### Check your understanding
1. Answer these from the article on Black History Month films:
(a) Who launched Black History Month?
(b) Which president officially recognized it as Black History Month, and in what year?
(c) What is Vanish Cunningham's major?
2. Extend the article on Black History Month films with the next few paragraphs, picking up after its final sentence.

### Passage
.....
It’s that time of year again. The time where influential figures and voices get their spotlight: Black History Month. Black History Month was launched by Dr. Carter G. Woodson. It is celebrated in countries such as the United States, Germany and The Netherlands. It was originally focused on reaching Black students in public schools.
It was started on February 7, 1926, as Negro History Week. It was officially recognized as Black History Month by President Gerald Ford in 1976.
When it comes to Black History Month, it is understood that many streaming platforms are trying to connect with their Black/African-American audiences. But as they try to connect with their targeted audiences, the films they choose are not very enlightening. The movies that consist of the ‘Celebrating Black Voices’ would be black-traumatic-based films such as ’12 Years A Slave’, ‘Fruitvale Station, or even ‘Selma.’
Most of the acclaimed films about “blackness” sensationally portray black suffering as if racism began with slavery and ended with the March on Washington, giving a false sense of resolution and closure. As much as these films give the community their history and information, the black community is entitled to watch and feel heart warmed and joy when it comes to films portraying the Black/African-American community.
Vanish Cunningham, a third-year Business Management major, has two movies that she truly loves and could watch at various times.
“I love B.A.P.S, also known as Black American Princesses and Norbit,” said Cunningham. “I genuinely love comedy, so those portions of movies are cool to me but overall, them being black movies that don’t solely focus on the struggles of black people is such a relief.”
.....
### Data shown
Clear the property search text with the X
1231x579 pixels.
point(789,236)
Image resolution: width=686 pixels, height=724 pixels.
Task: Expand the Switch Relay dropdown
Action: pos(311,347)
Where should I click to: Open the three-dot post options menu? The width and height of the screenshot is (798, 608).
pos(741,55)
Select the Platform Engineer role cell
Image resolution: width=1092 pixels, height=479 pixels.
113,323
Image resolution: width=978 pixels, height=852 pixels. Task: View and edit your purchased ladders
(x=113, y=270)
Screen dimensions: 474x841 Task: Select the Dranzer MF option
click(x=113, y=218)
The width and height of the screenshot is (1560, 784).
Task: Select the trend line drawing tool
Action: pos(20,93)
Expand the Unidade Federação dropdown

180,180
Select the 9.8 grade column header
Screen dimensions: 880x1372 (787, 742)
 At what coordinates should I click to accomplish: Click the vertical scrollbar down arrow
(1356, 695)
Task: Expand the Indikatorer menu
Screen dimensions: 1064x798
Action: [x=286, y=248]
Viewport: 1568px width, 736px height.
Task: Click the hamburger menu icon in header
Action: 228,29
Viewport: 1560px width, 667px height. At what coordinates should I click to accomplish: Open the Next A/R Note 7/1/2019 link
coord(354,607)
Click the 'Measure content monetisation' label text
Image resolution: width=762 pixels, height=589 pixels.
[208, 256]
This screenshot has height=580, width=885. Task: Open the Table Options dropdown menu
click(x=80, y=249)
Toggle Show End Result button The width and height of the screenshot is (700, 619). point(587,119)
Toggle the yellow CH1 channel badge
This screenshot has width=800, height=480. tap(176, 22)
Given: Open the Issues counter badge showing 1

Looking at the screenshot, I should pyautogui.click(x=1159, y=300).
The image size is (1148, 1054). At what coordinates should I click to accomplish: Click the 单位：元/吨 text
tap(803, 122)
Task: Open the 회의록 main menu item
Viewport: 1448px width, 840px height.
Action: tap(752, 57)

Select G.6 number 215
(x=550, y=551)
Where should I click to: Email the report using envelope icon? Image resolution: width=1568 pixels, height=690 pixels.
.....
### Answers below
1.
(a) Dr. Carter G. Woodson
(b) President Gerald Ford, in 1976
(c) Business Management

2.
“These films showcase us in a light of normal circumstances regardless of how our race is affecting society,” said Cunningham. “Those films are wholesome to black kids and adults because they need to know that the struggle for equality and other fair treatment is not the only aspect to define the course of their life.”
Movies like the Madea franchise and “Welcome Home Roscoe Jenkins” are relatable, funny and show our community that everything is not always a fight for our rights; it’s a balance of love and war. The importance of knowing that you can have fun and live a good life as a Black man or woman and not give your life struggle or trauma a passing glance every second of every day shows that some aspects of life need to be known more often.
Filmmakers focusing only on the negative produces nothing but a negative mindset. Positive reinforcement and representation are what our community needs most.
Second-year biology pre-med scholar Takyra Johnson mentions that her favorite non-traumatic black films are ‘Love Jones’ and ‘Love and Basketball.’ Johnson acknowledges that even though these movies or even the plot may be unrealistic, there are some aspects of the movie that play throughout the authenticity of real black love outside of films.
“Even though these plots may be impractical, it’s still nice to see black love portrayed throughout the big screen or the television screen,” said Johnson. “We are so used to seeing movies about slavery or the civil rights movement…it becomes unbearable to watch.”
“We had monarchs, diplomats. Entrepreneurs and more. Where are the films on those influential beings? Growing up, I would have loved to see how our people were as royalty and successful politicians. That’s what drives our people to be the best they can be and inform them that if we wanted to be the best, we could,” added Johnson.
Having non-traumatic black movies is an asset the Black and African-American community should be able to enjoy without feeling the constant weight and reminder of the difficulties the Black/African-American community had to go through 400+ years ago. The history of Black history began way before we were slaves and it will continue until this day and so on.